E visto che il loro modo di intendere la grafica non è convenzionale, ma coinvolge discipline a 360 gradi, chi potevano essere se non loro i curatori dell’unica serie di talk legati al de-sign della XXI Triennale di Milano?
Ecco che oggi, dalle 17, in viale Alemagna iniziano gli appuntamenti di “Touch Point. Co-design Experiments”, ovvero una serie di esperimenti (e visioni) di co-progettazione multidisciplinare con il coinvolgimento di designer europei in cui interverranno anche pensatori, creativi, filosofi, studenti, scienziati e curiosi per raccontare l’innesco della creatività sotto i più svariati punti di vista. “Un punto d’incontro fra il design e il suo pubblico, tra consumatori e aziende, imprese e cittadini, designer e progettisti di altre discipline, Touchpoint vuole capire, immaginare e documentare come cambia oggi nel concreto il lavoro creativo”, si legge nella presentazione. 

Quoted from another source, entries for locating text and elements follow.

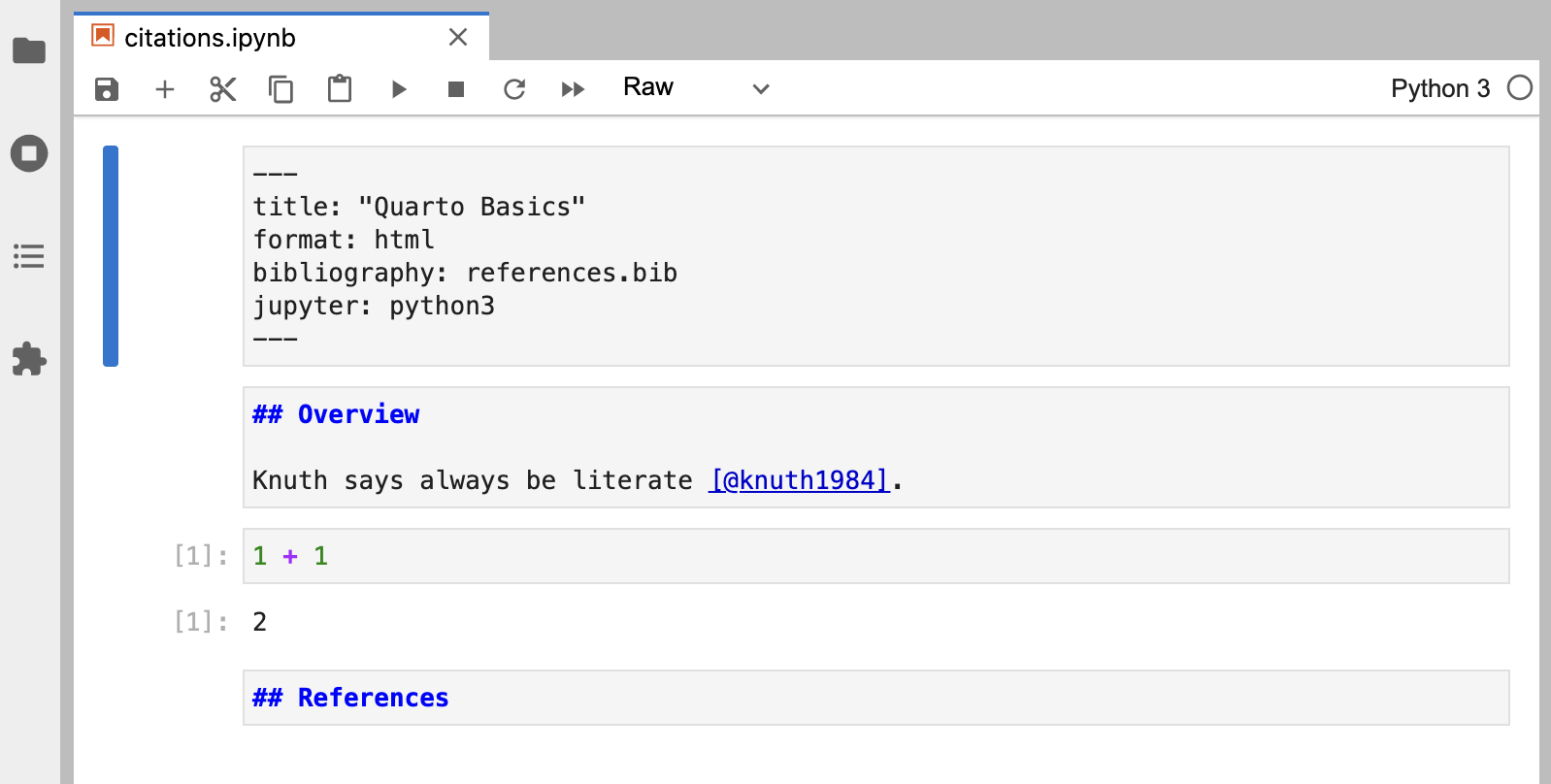Open the extension manager puzzle icon
The image size is (1551, 784).
29,359
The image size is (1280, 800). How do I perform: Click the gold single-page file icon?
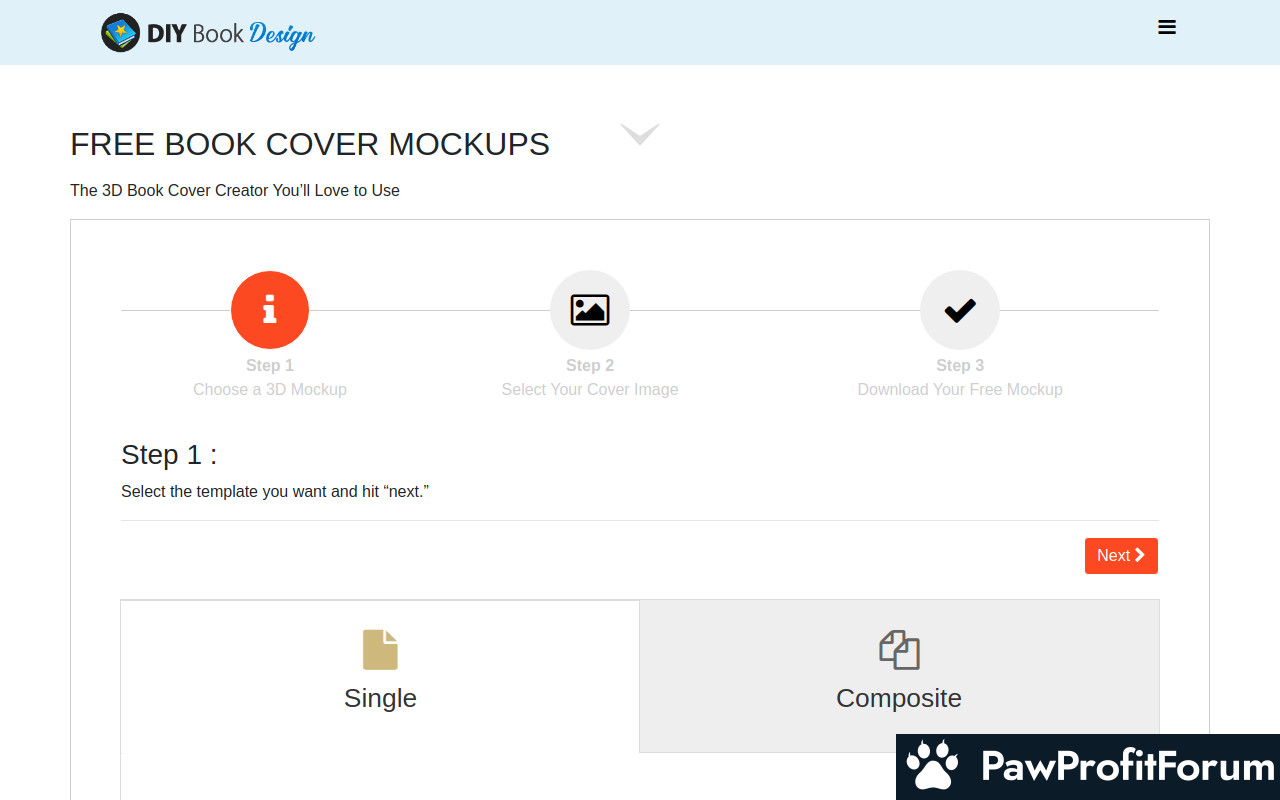380,650
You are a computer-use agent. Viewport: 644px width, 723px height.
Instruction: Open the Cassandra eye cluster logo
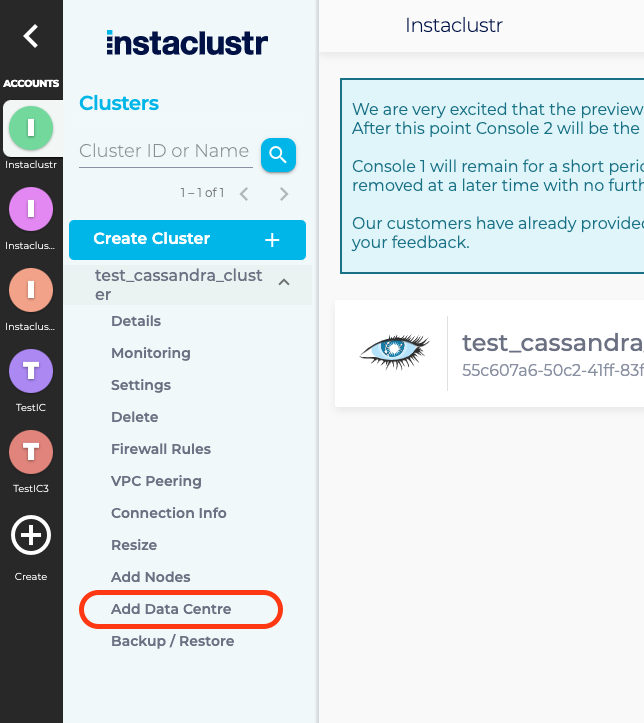click(x=394, y=352)
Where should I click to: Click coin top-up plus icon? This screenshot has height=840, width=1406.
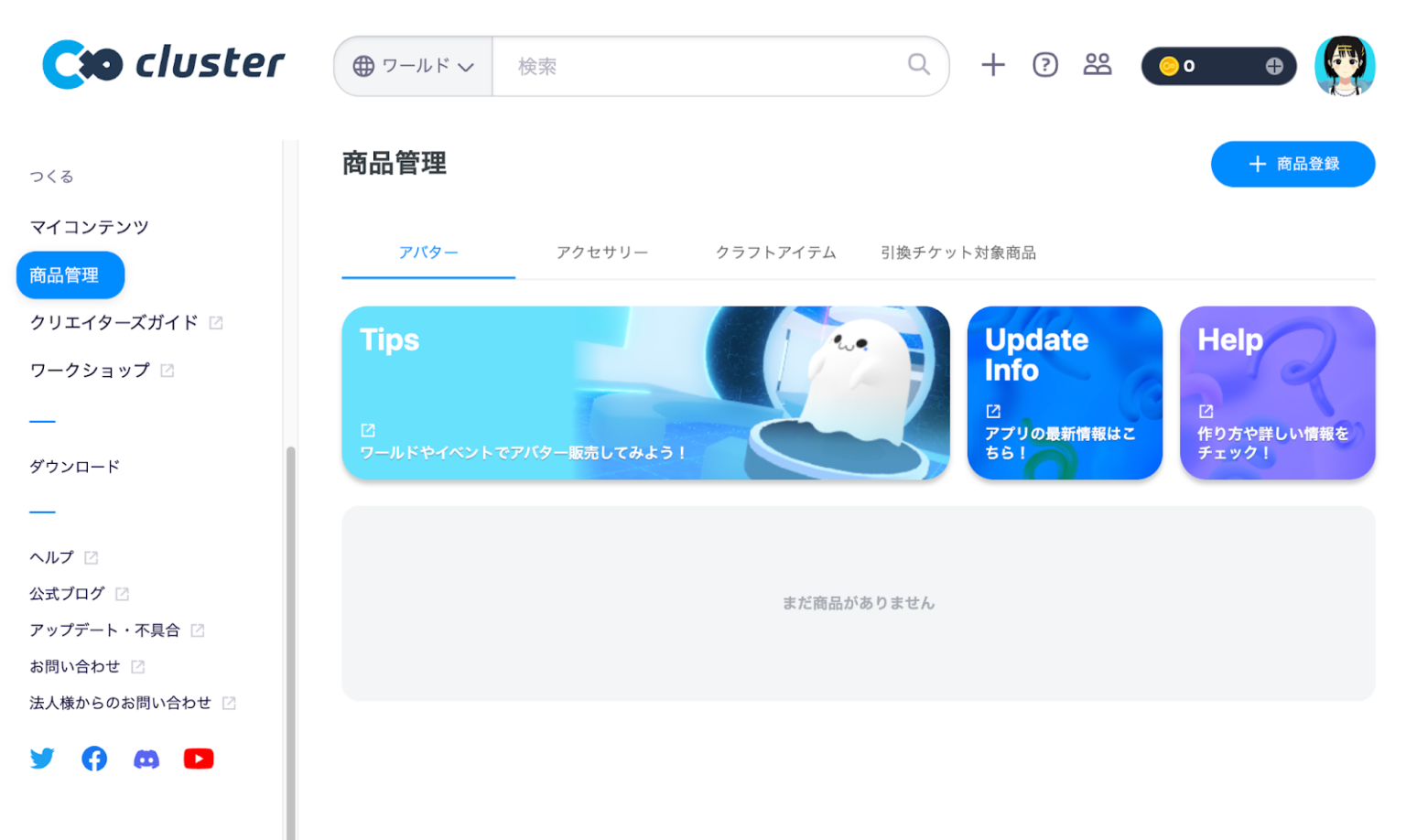point(1273,65)
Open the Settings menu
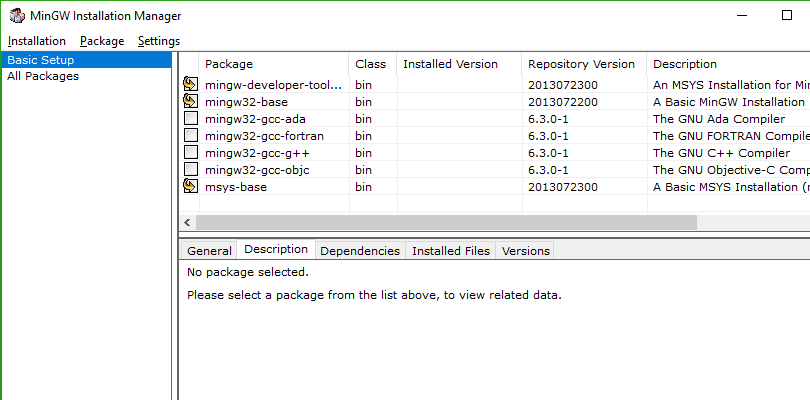Screen dimensions: 810x400 (159, 41)
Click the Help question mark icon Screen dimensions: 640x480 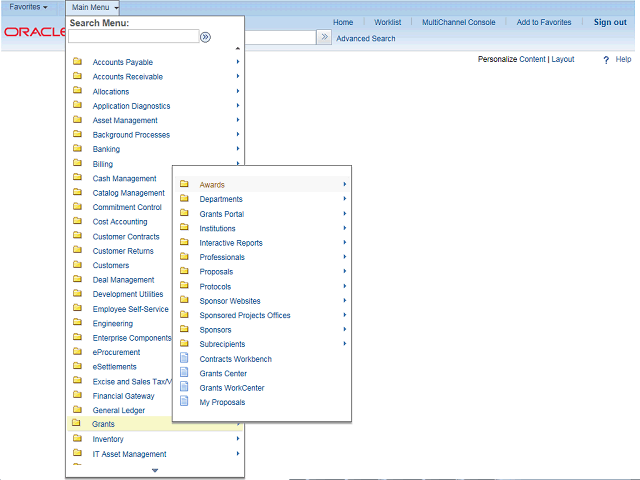606,60
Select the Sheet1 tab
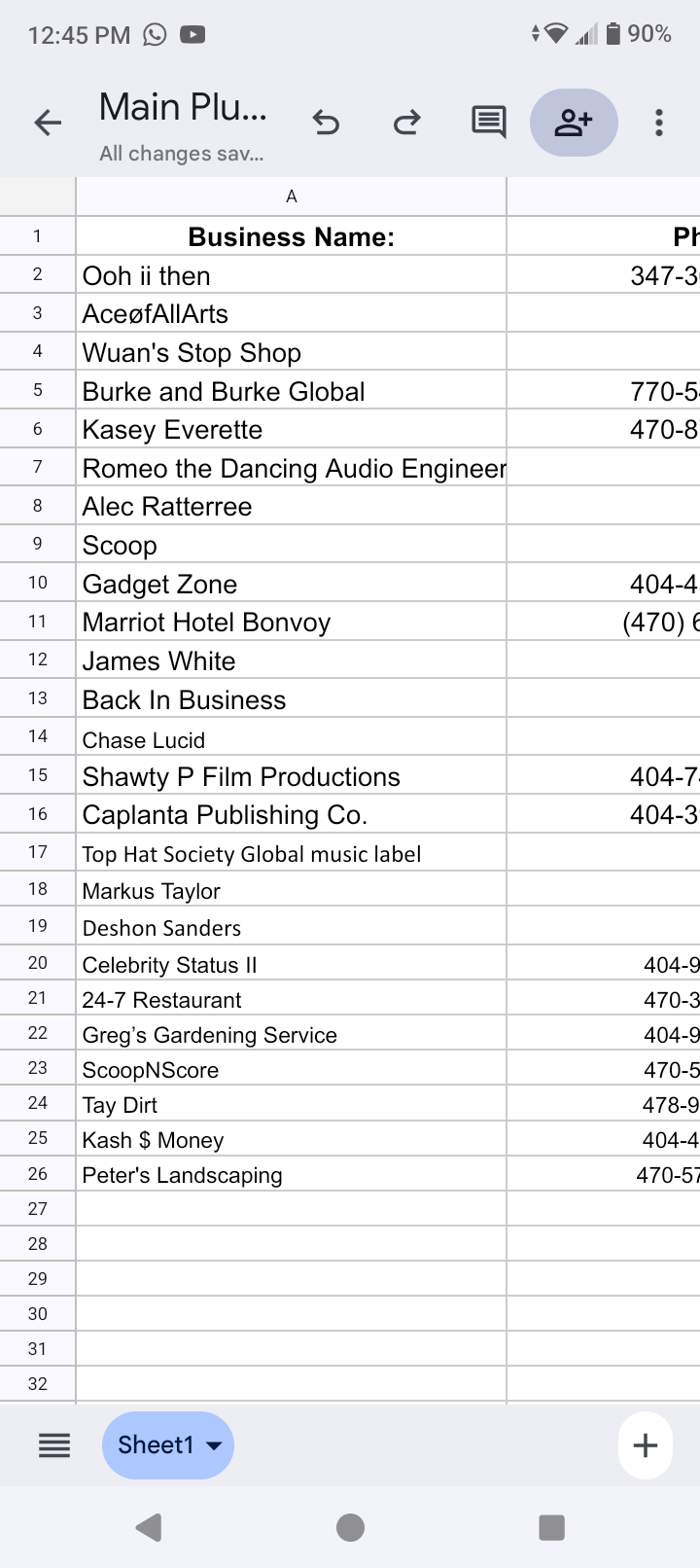700x1568 pixels. tap(156, 1446)
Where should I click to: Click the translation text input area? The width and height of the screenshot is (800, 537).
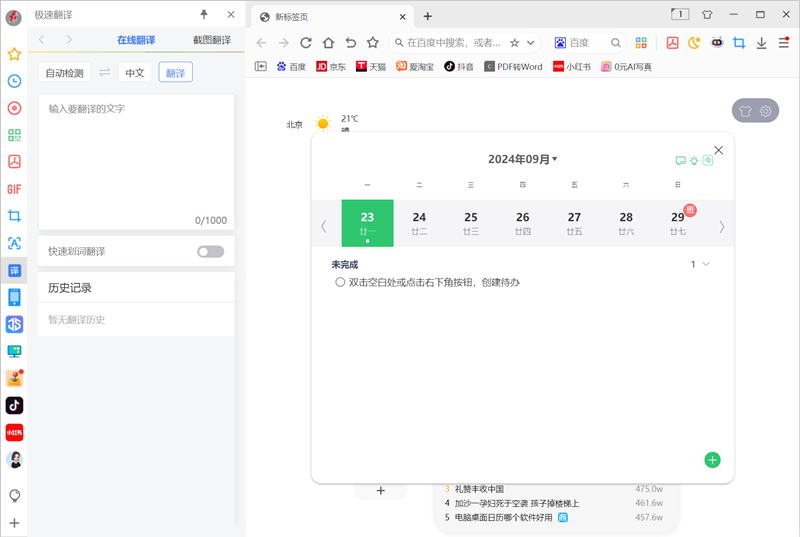click(x=137, y=155)
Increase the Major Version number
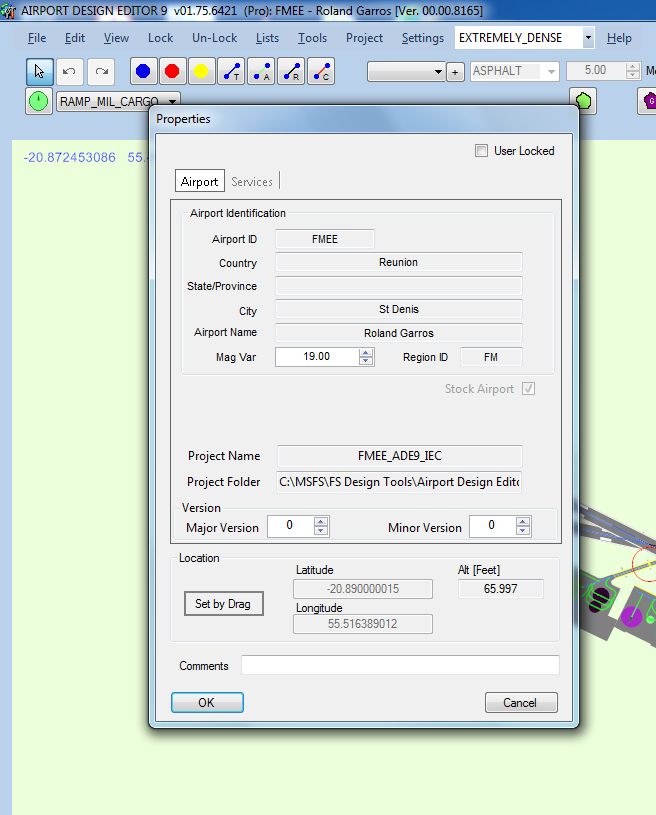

E la prima conversazione, in linea con il tema della kermesse principale non poteva che intitolarsi “Communication Design After Communication Design”. Le domande a cui Edoardo Boncinelli, genetista e divulgatore scientifico Università San Raffaele, Paolo Iabichino Chief Creative Officier Group Ogilvy & Mather Italy, Justus Oehler partner di Pentagram Berlino e Francesco Cavalli partner e direttore creativo di Leftloft, coordinati dalla direttrice di Abitare Silvia Botti, cercheranno di rispondere? Per esempio Come nascono le idee? Dove sta andando il design della comunicazione? In che modo la co-progettazione cambia il design? Ne sentiremo delle belle?